The whole story gets more interesting when involving databases.

Database contents are in some way mapped to objects. If this mapping is done via automatisms like OR-mappers or Active-Record or if it is done explicitely by using mechanisms like JDBC or DBI is secondary for the moment. These objects can be based on specifically written code for the particular usage or generic DB-content-objects or just plain old collections, which should be considered as an implementation detail for the moment. Important is that such objects or data structures expressing DB content exist in the software. For simplicity’s sake they will be referred to as objects throughout this text.

Now DB content can change. This can happen due to activities of the software with which we are dealing right now.
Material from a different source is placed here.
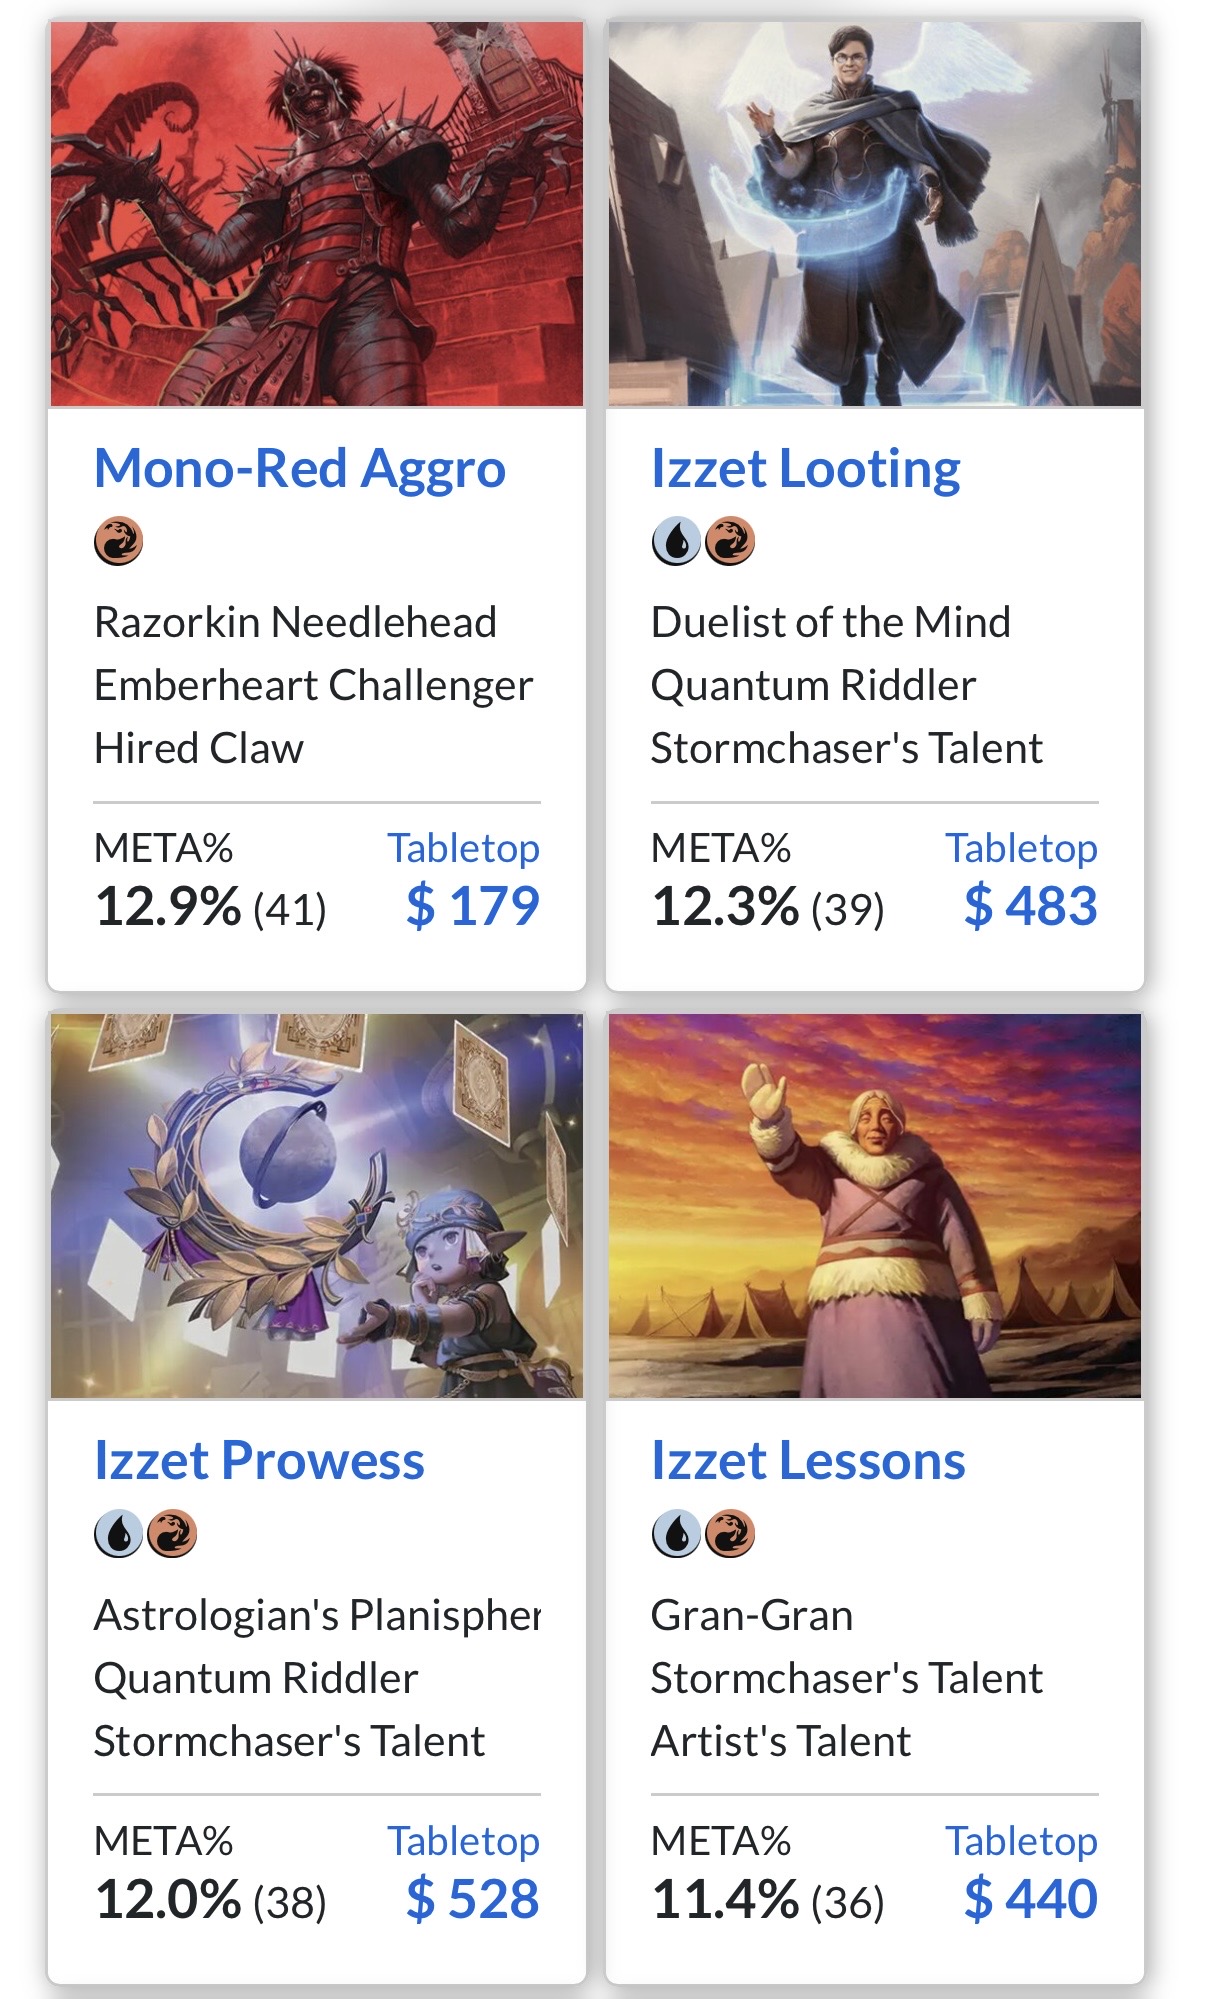Click the Tabletop label on Mono-Red Aggro
The width and height of the screenshot is (1206, 1999).
(464, 848)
But there can also be accesses to the database by other software or by an DB administrator which can cause changes in the database content while the software is running. This already results in some complications, because the objects processed by the software are already outdated while being processed. This would be acceptable if there were no caching mechanisms for database content on software and framework level, leaving the caching to the database software. Other than framework and software caches the caches of the database itself can be truly transaction conform. Off course it is good having the DB in terms of network connectivity not too far away from the application, maybe even on the same machine, depending on the access patterns. If the network connectivity is poor, this approach ends up having the cache on the wrong side of the network connection.

If the objects within the software have a life time that is so short that it can be avoided that they are out of sync with the database contents they are representing, things should be fine. This can be achieved by using the transaction isolation of „serializable“ or „phantom-read“ and by discarding all these objects before the end of the transaction. Within the transaction these objects that have been read during the same transaction are guaranteed to be up to date, as a result of the concept of transaction isolation used here. If certain OR-mapping patterns needed to map collections to database contents are not involved it is possible that „repeatable-read“ is already enough to guarantee this. As long as objects are only read from the database (SELECT or READ or FIND) immutable objects work just fine.

Even deleting (DELETE) can be imagined, but in this case it is important to ensure that the corresponding object is not in use in other parts of the software even though the database content represented by it have already been deleted. When ensuring that objects representing database content do not live longer than the corresponding transaction this should be possible to deal with. Also creating new objects (INSERT or CREATE) and the corresponding database content should be possible.

What is most problematic is changing of data (UPDATE). Common OR mapper do this by reading the object, changing it and then saving it, hoping that the framework will figure out the differences and run the appropriate update, possibly multiple updates in conjunction with inserts and deletes. This becomes difficult with immutable objects, because that blocks the typical approach just described. Ways can be found to accomplish this anyway, but they tend to get this done at the expense of the elegance of the framework. Even more important it becomes relevant to deal with the situation that objects expire even within the transaction and need to be replaced by new objects representing the changed database contents.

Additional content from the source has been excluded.